Evaluation of Potency and Efficacy of Commercial Brands of Newcastle Disease Vaccines in Nigeria

Aims: To evaluate the potency and efficacy of four commercially available brands of Newcastle disease (ND) vaccines in southwest Nigeria.

Study Design: Cross sectional survey of commercial ND (Hitchner and LaSota) for in-vitro and in-vivo analysis.

Place and Duration of Study: Vaccines were obtained from manufacturers’ representatives in southwest Nigeria while chicks were obtained from commercial hatchery, reared at the Teaching and Research Farm and analysis was carried out at Department of Veterinary Microbiology in University of Ibadan.

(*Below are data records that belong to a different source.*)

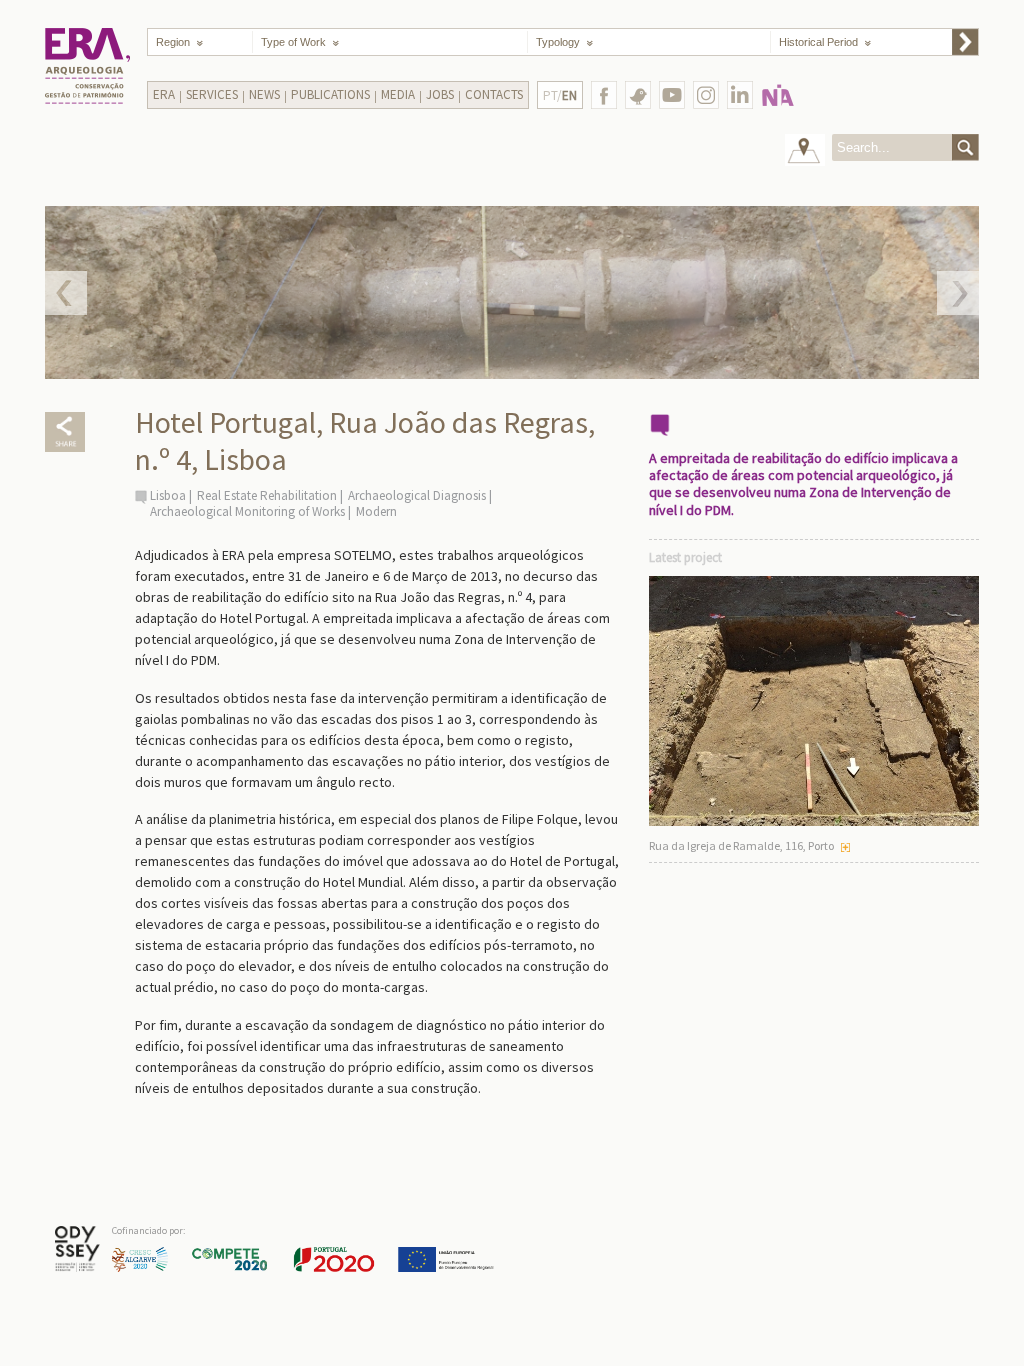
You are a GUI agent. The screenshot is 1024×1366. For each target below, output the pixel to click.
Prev (66, 293)
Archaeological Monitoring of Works (247, 511)
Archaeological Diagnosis (417, 495)
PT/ (560, 95)
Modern (376, 511)
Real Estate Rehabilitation (267, 495)
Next (958, 293)
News (264, 94)
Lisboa (168, 495)
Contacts (494, 94)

Methodology: Isa Brown cockerel chicks divided into five groups (A-E) comprising 60 birds each were used. Chicks in groups A-D were vaccinated primarily with four different brands (ND-Sevac®; ND-Jovac®, ND-Biovac® and ND-Fort Dodge®) of Hitchner B1 (HB1) vaccine at one-day-old (Day 1) and later with four corresponding brands of LaSota (booster) vaccine at day 21. Chicks in the fifth group which served as control received no vaccine and were used to assess the rate of maternal antibody decay. Sera were collected on days 1, 9, 16, 32, and 39 of age and the chickens were challenged with Kudu strain of ND virus (NDV) on day 33. Haemagglutination (HA) and haemagglutination inhibition (HI) tests were used to determine NDV titre and antibody levels in the vaccines and sera respectively.

Results: NDV maternal antibody level was highest (64±18.2) on day 1 and persisted to a minimum protective level (8±5.7) on day 16 before decaying to non-protective levels by day 32. All the four vaccine brands were potent with Biovac® (Vaccine C) yielding the highest NDV titres [HB1 (1536±724.1), LaSota (512±0.0)]. Also, following the administration of primary and booster (secondary) vaccinations, all the vaccines elicited protective immunity with the booster doses producing higher immune response in all the groups. However, chicks that received ND-Jovac® and ND-Biovac® were best able to overcome the effects of experimental challenge as they gave the lowest mortality rate of 33.3% with mean NDV antibody titres of 9 log2 (512±313.5) recorded seven days post-challenge. Chicks that received Sevac® and Fort Dodge®(Vaccines A and D) gave mortality rates of 55.0% and 50.0%, respectively with mean antibody titres of 7 log2 (154±57.3) post-challenge.

Conclusion: All the tested vaccines were potent and elicited protective antibody. However, ND outbreaks in vaccinated flocks in southwest Nigeria may not necessary be due to lack of potency of the vaccines but other factors such as virus strain (s) used in the production of the vaccines, vaccine storage and handling and biosecurity among others may play a role. Therefore, there is a need for routine isolation and characterization of the enzootic strain(s) of NDV in Nigeria and production of ND vaccines with such circulating strain(s) to offer optimal protection against the disease.